Turn the data into a Markdown table with the columns Row and Line, starting at the line that contains "Describe the element" and ending at the line that contains "at that location.", with blank lines left out. Leave the pictures out of the answer.

● Entries provided:
"""

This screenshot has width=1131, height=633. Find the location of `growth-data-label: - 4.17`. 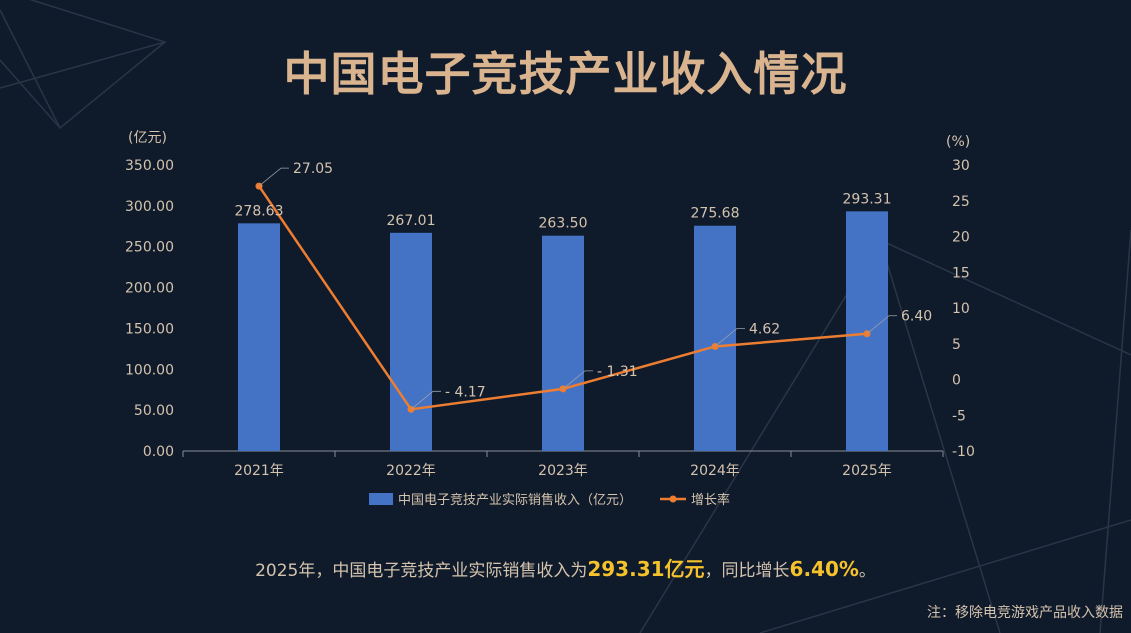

"""
"""

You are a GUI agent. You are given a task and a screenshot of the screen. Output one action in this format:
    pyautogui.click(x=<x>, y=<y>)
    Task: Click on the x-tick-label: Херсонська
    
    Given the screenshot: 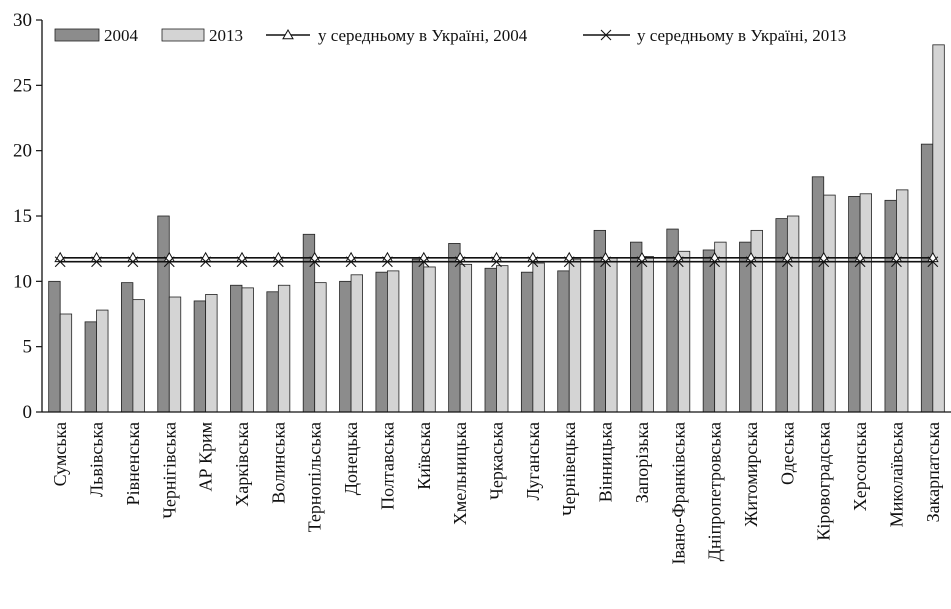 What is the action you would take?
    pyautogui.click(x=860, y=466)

"""
"""

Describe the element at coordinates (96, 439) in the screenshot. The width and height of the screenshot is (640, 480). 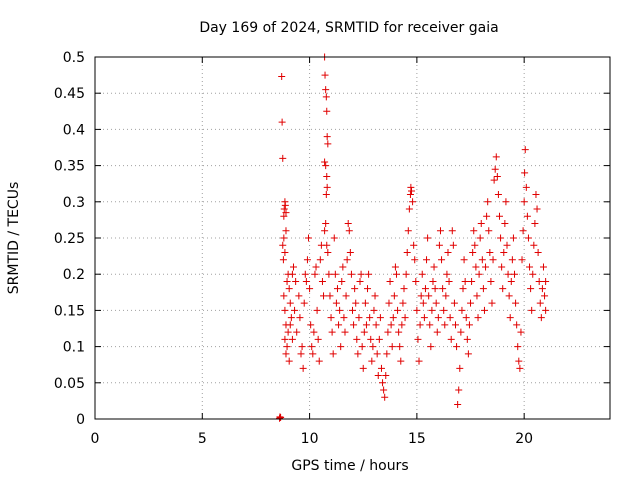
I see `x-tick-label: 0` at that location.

"""

● Result for this task:
| Row | Line |
|---|---|
| 1 | Describe the element at coordinates (96, 439) in the screenshot. The width and height of the screenshot is (640, 480).  |
| 2 | I see `x-tick-label: 0` at that location. |